コインの収納スペースがせまい場合、コインが見にくく、取り出しにくい。
一方、本作ではそういった心配は不要。
折り目が広がり、ほぼフルフラットになるのです。
開けばその分だけフラットになる。コインが見やすく、取り出しやすくなる。
面が広いから、収納するときも流し入れることができる。一般的なコインケースでは、こんな芸当はできません。
ただし、良いことばかりではありません。
当たり前ですが受け皿をフラットな状態にして傾けると、コインが落ちてしまいます。最初は少し戸惑うかもしれません。とはいえ慣れの問題かと思うので、あまり気にする必要はないでしょう。
収納量はMax20枚ほど。一般的なコインケースと比べると、標準です。
バツグンの収納力を持つわけではありませんが、十分な収納量。困ることはありません。
なぜなら、見やすく、取り出しやすいから。コインが増えてしまうのは、コインを探し出すのが大変で、面倒だからです。
特徴
日本の職人による、美しい仕立て
本作との出会いは、伊勢丹でした。
ディスプレイされた商品を見たわけではなくて、メゾンドヒロアンの代表、長谷川博司氏による制作実演だったのです。

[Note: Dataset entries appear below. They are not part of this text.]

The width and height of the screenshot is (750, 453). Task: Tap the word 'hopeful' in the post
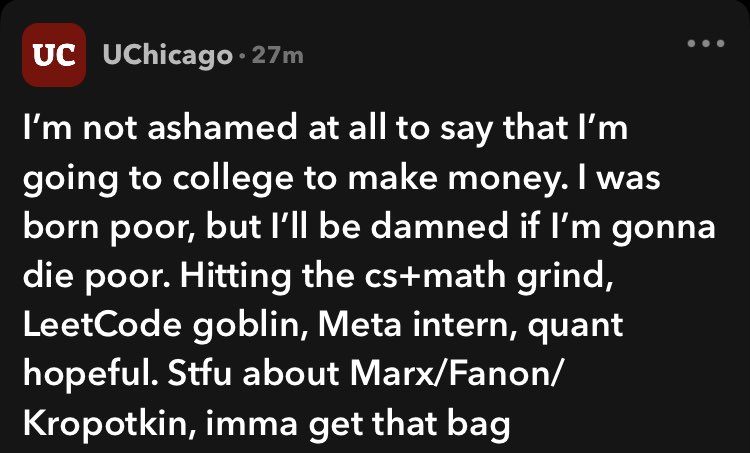click(x=90, y=375)
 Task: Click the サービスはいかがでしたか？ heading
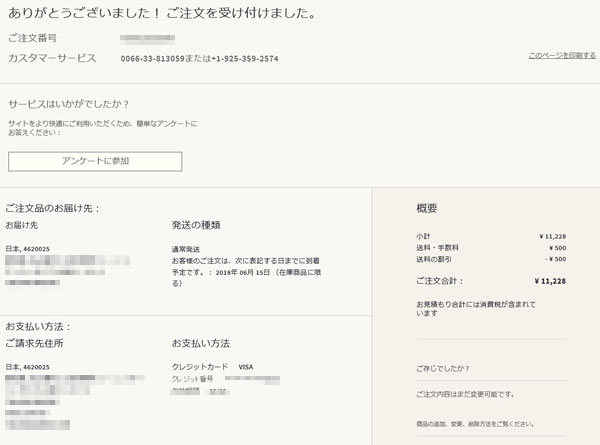pos(69,104)
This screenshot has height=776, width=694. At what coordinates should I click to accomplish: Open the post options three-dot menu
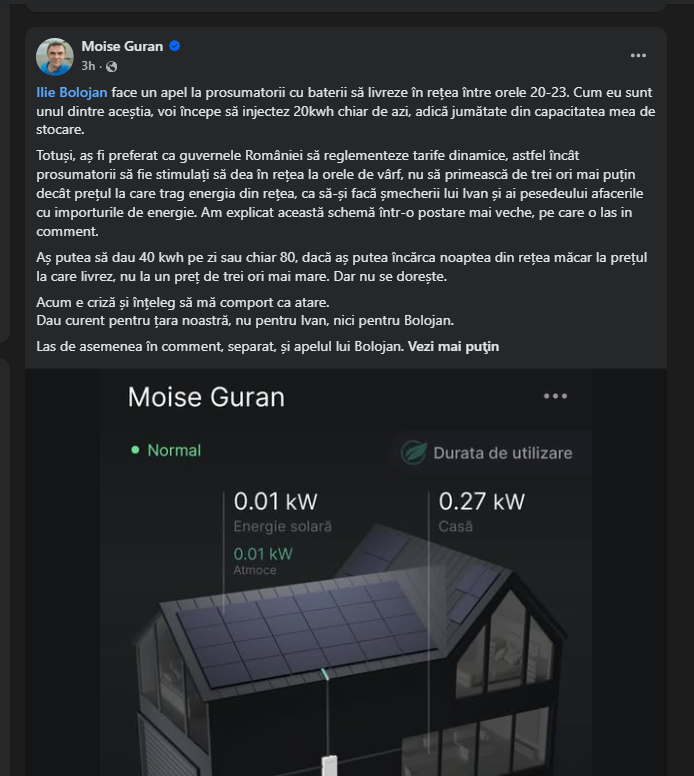coord(638,55)
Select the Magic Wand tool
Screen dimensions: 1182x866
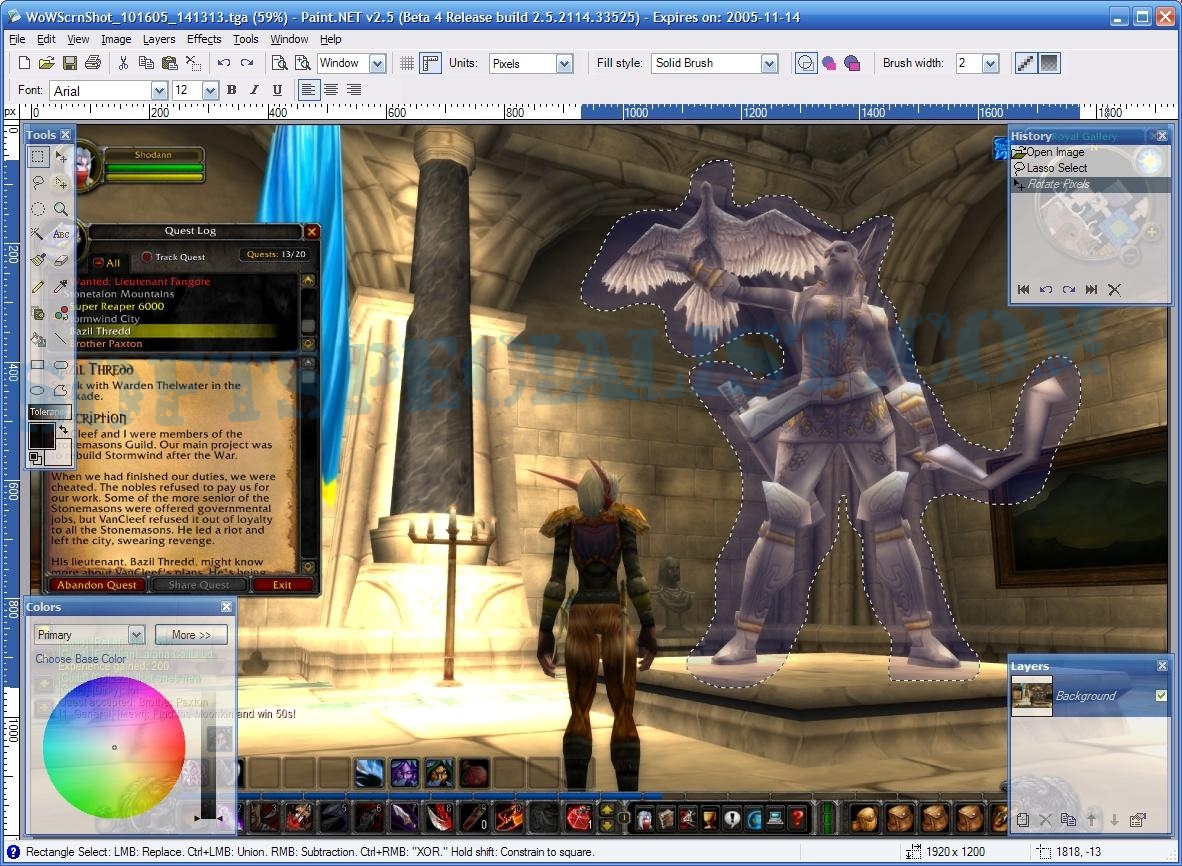point(37,234)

財布になる前の「パーツ」は、折り目の付いていない、一枚の革。それを正確・かつスピーディーなピッチで、折り目をつけ、「小銭入れ」へと姿を変えていく。一切の迷いなく、スムーズに進められる工程は熟練の業でした。
そして出来上がったのが、独特のフォルム。「折り紙」にインスピレーションを受けたのかもしれません。まさに日本の財布です。

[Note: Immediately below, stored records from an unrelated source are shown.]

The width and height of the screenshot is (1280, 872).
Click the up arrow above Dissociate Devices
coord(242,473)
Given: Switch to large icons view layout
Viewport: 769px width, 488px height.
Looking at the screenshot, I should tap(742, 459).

日本では制作現場を見ることができることは少なくて、だからこそ鮮明に覚えていたのかもしれません。
美しい革を引き立てる技術
素材の見せ方にも、メゾンドヒロアンの意匠が組み込まれています。
革には、表と裏があります。裏面は、繊維がむき出しになった毛羽立った状態。見栄えがあまり良くありません。
だから革製品の「顔」になるパーツには、表面が使われるわけです。そして、内装で裏面が見えてしまうのは、コストバランスのためです。内装にも革の表面を張り合わせることで、上質感を高めることはできますが、素材が必要ですし手間もかかるため、値段が跳ね上がります。
で、メゾンドヒロアンの小銭入れですが、両面とも「銀面」です。
表面だけが見えるように、革の裏面を張り合わせて1枚の革にしているから。
高価な革製品に見られる、「裏張り」というテクニックなのですが、メゾンドヒロアンのすごいところは、わずか1mmほどの薄さしか無いこと。
そして、一切ステッチされていないことにあります。
革を張り合わせると、ズレ・たわみが生じることがあります。一般的には、その防止策としてステッチして仕上げるのです。
しかし本作にはステッチがない。これが、メゾンドヒロアンだけの意匠、「ベタ張り」という技法です。ヒミツのレシピで作ったノリを使うことで、ステッチしなくてもまるで一枚革のように作り上げているのです。
革の美しさに集中できる、究極の技法のひとつといえます。
美しいパッケージ
青い紙で作られたパッケージは、微細なシボがあって、高級感があります。
価格も手頃なため、プレゼントに最適です。金フォントのMADE IN JAPANも嬉しいポイント。
あとがき
コインケースといえば、ボックス型のものが一般的です。ただ、それでは面白みがない。人と違う上質なコインケースが欲しい。
そうお考えなら、メゾンドヒロアンのコインケースは検討の価値ある1品だと思います。